** EXERCISE DETAILS **
Rescale the records from the line containing "Click the Specification field value" down to the line containing "pos(289,132)", both included, and write out only those lines in full with their requests. Multiply each coordinate in the answers by 0.9 and round to whole numbers, with halves going up, while leaving every number in the requests unchanged.

———

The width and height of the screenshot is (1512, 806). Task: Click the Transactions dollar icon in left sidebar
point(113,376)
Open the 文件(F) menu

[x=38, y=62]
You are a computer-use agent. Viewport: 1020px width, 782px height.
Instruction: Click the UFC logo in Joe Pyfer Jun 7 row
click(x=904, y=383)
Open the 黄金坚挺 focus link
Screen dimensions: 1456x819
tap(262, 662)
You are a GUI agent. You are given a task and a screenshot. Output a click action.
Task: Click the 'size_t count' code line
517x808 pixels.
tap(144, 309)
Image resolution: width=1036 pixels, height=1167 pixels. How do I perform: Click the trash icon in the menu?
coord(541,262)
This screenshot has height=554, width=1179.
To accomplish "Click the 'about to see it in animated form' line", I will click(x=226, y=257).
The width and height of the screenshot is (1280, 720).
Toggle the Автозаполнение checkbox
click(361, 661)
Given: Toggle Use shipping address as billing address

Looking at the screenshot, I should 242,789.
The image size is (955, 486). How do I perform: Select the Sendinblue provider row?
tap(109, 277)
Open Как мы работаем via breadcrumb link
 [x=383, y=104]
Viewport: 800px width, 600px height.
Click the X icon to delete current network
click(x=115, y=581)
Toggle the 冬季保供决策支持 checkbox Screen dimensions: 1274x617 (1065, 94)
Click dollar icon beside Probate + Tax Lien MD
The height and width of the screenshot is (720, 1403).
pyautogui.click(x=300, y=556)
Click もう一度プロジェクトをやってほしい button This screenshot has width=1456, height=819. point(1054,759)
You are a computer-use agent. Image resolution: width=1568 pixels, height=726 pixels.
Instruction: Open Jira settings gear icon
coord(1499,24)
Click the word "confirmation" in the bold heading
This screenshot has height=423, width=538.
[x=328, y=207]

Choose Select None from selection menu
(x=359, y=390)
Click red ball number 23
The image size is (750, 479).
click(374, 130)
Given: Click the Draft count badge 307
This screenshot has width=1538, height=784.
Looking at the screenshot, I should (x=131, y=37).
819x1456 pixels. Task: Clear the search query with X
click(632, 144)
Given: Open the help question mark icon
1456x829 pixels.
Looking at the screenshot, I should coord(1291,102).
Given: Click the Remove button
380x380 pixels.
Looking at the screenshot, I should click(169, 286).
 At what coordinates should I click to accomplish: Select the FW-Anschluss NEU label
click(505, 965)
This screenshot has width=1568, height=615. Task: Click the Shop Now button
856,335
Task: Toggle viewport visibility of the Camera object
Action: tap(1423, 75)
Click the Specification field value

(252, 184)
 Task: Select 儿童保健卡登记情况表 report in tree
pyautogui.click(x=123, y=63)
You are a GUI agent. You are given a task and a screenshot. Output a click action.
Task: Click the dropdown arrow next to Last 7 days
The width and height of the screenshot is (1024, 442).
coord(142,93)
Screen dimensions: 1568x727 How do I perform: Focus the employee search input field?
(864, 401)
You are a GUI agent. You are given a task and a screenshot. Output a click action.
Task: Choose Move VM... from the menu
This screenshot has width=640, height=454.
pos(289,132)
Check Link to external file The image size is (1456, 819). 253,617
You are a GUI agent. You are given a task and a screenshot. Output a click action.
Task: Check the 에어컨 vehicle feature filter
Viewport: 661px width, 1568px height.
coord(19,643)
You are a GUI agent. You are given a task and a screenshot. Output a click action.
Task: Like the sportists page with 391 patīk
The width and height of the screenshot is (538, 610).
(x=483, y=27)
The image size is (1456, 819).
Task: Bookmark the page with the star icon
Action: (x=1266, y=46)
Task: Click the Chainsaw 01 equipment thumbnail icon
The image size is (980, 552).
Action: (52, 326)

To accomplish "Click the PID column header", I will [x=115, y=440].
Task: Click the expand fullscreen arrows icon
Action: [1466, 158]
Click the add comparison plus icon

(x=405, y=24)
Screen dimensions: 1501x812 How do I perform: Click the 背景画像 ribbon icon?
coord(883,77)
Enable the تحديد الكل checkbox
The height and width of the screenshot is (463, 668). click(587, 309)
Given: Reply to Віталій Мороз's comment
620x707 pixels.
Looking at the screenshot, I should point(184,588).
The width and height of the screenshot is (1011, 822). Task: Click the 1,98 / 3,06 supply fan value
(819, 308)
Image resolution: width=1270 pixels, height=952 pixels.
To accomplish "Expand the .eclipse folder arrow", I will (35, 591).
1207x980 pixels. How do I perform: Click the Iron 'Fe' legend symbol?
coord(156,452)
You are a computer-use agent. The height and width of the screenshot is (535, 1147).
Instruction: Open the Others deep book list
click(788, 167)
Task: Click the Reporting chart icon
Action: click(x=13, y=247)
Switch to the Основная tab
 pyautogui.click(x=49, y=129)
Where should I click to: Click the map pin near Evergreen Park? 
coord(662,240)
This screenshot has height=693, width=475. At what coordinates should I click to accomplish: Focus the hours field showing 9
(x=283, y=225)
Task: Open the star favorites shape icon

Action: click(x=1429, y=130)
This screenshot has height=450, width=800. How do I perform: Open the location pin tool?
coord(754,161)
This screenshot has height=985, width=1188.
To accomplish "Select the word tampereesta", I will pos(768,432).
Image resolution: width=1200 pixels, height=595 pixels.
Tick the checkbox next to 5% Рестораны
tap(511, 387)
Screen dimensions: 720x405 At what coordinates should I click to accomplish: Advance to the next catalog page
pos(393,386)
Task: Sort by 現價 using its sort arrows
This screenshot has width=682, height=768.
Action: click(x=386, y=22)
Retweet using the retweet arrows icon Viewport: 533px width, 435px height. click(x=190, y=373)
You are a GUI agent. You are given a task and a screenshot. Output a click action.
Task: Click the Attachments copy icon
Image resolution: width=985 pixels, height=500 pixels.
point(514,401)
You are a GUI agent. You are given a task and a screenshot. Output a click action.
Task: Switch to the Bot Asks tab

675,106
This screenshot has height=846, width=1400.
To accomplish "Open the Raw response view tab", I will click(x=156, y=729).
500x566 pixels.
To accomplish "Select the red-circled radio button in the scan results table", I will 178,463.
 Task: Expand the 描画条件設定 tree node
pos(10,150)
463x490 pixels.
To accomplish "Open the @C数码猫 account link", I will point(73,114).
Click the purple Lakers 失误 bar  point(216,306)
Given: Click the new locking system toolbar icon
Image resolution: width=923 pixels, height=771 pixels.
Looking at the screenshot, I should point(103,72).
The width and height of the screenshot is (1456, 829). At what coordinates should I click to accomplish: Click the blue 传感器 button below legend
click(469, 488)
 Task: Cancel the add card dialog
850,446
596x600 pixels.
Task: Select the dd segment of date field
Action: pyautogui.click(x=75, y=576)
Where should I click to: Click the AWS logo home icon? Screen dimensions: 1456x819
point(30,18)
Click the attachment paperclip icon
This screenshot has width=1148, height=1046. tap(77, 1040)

———

** ANSWER IN FULL **
Click the Specification field value

(227, 166)
 Task: Select 儿童保健卡登记情况表 report in tree
pyautogui.click(x=111, y=57)
You are a GUI agent. You are given a task and a screenshot. Output a click action.
Task: Click the dropdown arrow next to Last 7 days
The width and height of the screenshot is (1024, 442).
coord(128,84)
Screen dimensions: 1568x727 How do I perform: Focus the employee search input field?
(778, 361)
You are a GUI agent. You are given a task and a screenshot. Output a click action.
Task: Choose Move VM... from the menu
This screenshot has width=640, height=454.
pos(260,119)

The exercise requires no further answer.